> **Required work**:
Format the data below as a Markdown table with the columns Row and Line. Start with the line containing "The image size is (1403, 812)." and continue through the last line of the data, including both, numbering each row and leaving out blank lines.
_ _ _ _
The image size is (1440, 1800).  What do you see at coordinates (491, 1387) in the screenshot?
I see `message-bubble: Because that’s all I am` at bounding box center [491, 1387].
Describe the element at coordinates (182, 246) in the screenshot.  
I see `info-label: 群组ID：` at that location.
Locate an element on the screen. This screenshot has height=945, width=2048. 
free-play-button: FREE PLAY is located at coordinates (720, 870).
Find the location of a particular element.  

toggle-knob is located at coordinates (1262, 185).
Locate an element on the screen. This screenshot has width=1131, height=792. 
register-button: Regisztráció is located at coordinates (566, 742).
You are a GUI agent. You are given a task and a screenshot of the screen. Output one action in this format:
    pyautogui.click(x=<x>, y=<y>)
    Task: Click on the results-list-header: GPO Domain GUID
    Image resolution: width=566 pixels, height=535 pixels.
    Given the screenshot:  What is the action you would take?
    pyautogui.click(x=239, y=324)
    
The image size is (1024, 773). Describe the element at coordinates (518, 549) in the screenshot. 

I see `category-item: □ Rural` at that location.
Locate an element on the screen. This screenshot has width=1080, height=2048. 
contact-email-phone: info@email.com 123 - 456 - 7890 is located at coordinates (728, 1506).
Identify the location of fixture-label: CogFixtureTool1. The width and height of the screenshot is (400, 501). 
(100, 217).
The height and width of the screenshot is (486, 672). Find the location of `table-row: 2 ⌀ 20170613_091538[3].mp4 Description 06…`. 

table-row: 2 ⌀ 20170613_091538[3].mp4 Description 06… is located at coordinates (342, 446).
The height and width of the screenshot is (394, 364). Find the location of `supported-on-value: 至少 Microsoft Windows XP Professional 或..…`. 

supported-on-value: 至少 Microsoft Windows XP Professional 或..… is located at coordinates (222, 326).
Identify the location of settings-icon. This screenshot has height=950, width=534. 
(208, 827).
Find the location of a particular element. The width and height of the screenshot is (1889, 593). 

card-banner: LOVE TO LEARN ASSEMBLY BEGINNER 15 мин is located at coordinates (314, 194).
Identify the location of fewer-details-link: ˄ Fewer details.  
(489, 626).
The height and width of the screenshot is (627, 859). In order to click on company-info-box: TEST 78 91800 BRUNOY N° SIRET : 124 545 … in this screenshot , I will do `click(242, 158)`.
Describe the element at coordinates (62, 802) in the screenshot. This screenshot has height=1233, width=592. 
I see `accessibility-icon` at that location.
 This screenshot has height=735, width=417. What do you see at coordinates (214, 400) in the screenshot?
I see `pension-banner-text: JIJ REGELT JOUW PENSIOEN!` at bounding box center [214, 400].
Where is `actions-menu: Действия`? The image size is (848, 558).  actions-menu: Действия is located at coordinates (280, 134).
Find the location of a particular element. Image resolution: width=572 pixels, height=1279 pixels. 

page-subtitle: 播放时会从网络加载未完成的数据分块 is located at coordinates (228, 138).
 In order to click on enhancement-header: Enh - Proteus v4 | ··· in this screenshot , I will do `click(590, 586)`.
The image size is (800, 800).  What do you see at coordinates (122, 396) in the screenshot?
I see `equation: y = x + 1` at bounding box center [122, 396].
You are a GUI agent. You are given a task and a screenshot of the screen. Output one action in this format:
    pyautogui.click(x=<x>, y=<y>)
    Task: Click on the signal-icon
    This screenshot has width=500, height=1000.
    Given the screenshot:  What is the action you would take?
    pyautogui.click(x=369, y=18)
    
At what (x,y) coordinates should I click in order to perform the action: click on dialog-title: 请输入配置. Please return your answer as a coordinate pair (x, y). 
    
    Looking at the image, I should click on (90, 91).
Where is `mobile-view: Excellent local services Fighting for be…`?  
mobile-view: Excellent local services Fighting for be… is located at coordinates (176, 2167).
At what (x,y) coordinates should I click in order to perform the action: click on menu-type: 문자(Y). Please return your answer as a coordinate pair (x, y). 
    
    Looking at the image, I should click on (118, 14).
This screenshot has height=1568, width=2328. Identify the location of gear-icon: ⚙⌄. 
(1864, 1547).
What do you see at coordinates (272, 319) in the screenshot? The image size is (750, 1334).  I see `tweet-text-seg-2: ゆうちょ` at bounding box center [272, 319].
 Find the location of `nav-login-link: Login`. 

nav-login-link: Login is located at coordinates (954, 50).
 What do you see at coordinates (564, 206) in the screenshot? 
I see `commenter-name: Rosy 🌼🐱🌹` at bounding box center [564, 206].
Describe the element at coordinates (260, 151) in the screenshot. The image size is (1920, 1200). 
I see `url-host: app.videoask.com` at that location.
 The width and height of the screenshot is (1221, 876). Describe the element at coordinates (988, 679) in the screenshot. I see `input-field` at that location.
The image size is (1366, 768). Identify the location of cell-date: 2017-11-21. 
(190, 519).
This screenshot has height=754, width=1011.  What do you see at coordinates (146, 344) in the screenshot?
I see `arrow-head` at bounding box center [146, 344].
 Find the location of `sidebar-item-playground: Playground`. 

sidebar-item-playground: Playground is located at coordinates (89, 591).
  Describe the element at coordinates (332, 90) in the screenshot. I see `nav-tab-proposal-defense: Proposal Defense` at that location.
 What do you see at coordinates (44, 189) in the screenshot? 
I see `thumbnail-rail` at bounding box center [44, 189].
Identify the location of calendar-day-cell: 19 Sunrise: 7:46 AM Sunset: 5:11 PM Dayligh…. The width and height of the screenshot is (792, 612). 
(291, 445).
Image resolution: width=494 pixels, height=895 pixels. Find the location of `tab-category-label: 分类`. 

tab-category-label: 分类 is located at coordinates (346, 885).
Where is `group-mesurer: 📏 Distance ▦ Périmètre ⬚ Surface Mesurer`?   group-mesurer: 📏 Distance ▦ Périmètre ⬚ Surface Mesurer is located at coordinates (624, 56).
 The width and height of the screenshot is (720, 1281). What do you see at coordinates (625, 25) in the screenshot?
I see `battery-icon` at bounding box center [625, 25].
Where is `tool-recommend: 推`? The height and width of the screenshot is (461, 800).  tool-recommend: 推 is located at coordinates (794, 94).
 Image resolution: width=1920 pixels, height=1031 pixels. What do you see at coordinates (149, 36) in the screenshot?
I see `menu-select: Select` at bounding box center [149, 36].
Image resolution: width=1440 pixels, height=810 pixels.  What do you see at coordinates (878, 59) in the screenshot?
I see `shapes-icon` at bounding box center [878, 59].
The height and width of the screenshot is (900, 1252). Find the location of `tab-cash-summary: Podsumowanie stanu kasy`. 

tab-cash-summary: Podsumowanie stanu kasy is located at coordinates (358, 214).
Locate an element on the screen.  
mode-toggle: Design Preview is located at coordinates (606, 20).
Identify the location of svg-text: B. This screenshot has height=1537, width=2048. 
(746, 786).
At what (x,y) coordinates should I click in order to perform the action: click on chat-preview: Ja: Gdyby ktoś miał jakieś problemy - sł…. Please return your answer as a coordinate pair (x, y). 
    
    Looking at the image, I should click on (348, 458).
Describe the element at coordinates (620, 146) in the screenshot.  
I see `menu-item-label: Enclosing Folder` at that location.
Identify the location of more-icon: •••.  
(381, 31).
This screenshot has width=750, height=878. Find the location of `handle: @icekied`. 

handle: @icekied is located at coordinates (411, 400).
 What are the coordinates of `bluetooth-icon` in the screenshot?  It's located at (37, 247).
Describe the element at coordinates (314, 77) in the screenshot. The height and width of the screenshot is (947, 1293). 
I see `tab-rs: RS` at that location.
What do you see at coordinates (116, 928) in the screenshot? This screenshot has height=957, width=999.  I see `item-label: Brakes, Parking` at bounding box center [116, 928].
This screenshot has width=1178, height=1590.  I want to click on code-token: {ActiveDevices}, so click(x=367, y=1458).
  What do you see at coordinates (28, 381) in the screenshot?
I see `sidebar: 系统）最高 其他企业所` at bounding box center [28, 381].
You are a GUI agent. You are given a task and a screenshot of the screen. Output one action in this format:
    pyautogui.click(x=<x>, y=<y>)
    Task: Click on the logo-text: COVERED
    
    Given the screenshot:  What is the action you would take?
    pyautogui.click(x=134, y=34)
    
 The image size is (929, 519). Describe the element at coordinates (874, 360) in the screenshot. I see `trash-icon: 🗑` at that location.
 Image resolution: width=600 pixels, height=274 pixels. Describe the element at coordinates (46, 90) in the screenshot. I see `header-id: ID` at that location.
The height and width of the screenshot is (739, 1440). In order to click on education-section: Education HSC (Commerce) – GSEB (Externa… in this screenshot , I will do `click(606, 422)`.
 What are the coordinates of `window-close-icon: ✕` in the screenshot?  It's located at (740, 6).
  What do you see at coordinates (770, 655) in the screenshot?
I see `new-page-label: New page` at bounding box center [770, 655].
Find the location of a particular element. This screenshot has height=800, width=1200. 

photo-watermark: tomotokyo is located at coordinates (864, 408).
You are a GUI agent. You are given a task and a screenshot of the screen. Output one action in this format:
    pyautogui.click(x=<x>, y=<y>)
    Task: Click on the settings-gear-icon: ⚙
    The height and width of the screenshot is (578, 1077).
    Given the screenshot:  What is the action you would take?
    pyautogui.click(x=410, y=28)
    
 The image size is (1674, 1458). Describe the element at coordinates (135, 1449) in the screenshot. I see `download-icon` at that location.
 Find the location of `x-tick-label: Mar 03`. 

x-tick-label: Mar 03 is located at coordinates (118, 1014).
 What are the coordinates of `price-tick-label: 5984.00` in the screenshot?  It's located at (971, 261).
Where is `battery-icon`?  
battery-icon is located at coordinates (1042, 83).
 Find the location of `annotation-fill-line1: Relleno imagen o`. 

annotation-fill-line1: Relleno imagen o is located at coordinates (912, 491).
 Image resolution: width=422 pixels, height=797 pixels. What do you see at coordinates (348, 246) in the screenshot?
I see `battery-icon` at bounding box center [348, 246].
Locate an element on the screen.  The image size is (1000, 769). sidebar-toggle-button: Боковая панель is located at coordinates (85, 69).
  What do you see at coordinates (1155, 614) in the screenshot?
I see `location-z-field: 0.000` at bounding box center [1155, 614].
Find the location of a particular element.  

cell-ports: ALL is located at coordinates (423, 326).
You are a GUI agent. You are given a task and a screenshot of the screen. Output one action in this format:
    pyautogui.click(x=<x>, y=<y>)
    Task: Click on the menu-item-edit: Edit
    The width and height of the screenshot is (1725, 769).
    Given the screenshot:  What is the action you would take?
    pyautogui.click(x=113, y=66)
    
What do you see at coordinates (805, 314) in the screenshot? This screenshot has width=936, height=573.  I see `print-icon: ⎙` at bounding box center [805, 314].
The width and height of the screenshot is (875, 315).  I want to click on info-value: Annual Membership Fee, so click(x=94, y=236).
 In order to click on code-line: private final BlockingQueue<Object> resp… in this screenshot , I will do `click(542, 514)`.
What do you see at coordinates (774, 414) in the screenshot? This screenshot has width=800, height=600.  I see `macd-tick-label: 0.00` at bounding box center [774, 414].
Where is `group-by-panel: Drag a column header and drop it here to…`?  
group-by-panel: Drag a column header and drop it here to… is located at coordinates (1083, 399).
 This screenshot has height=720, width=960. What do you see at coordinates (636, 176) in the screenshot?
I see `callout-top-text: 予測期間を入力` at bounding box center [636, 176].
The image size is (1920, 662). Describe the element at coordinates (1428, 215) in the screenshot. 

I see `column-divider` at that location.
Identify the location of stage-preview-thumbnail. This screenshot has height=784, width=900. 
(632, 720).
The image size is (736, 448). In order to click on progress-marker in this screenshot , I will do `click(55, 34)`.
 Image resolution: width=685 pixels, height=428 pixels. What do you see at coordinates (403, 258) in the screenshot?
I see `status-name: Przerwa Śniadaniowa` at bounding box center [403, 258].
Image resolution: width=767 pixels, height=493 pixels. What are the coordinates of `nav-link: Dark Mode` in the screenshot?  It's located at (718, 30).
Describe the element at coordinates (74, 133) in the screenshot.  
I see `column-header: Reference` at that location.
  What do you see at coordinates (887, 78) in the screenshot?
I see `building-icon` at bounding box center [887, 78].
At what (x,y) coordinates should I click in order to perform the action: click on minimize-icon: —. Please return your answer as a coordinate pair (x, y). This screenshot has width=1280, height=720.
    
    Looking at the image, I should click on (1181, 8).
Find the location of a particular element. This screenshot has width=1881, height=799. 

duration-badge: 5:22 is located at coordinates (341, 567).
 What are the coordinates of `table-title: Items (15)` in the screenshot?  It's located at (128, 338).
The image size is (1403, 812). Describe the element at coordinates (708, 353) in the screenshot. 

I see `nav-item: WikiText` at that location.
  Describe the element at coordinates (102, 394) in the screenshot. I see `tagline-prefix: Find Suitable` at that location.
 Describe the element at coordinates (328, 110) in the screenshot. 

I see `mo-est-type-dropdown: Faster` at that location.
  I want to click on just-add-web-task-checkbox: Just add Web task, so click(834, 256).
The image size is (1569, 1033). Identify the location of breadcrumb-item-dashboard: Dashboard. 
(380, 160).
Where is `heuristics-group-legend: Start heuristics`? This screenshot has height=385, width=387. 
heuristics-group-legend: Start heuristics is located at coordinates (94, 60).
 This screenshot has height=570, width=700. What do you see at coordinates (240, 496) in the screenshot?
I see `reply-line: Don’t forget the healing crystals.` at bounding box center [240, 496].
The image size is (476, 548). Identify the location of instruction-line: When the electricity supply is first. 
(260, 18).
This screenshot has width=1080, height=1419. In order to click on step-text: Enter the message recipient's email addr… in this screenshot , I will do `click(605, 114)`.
_ _ _ _
> **Response to the exercise**:
| Row | Line |
|---|---|
| 1 | The image size is (1403, 812). Describe the element at coordinates (708, 353) in the screenshot.  |
| 2 | I see `nav-item: WikiText` at that location. |
| 3 |   Describe the element at coordinates (102, 394) in the screenshot. I see `tagline-prefix: Find Suitable` at that location. |
| 4 |  Describe the element at coordinates (328, 110) in the screenshot.  |
| 5 | I see `mo-est-type-dropdown: Faster` at that location. |
| 6 |   I want to click on just-add-web-task-checkbox: Just add Web task, so click(834, 256). |
| 7 | The image size is (1569, 1033). Identify the location of breadcrumb-item-dashboard: Dashboard.  |
| 8 | (380, 160). |
| 9 | Where is `heuristics-group-legend: Start heuristics`? This screenshot has height=385, width=387.  |
| 10 | heuristics-group-legend: Start heuristics is located at coordinates (94, 60). |
| 11 |  This screenshot has height=570, width=700. What do you see at coordinates (240, 496) in the screenshot? |
| 12 | I see `reply-line: Don’t forget the healing crystals.` at bounding box center [240, 496]. |
| 13 | The image size is (476, 548). Identify the location of instruction-line: When the electricity supply is first.  |
| 14 | (260, 18). |
| 15 | This screenshot has width=1080, height=1419. In order to click on step-text: Enter the message recipient's email addr… in this screenshot , I will do `click(605, 114)`. |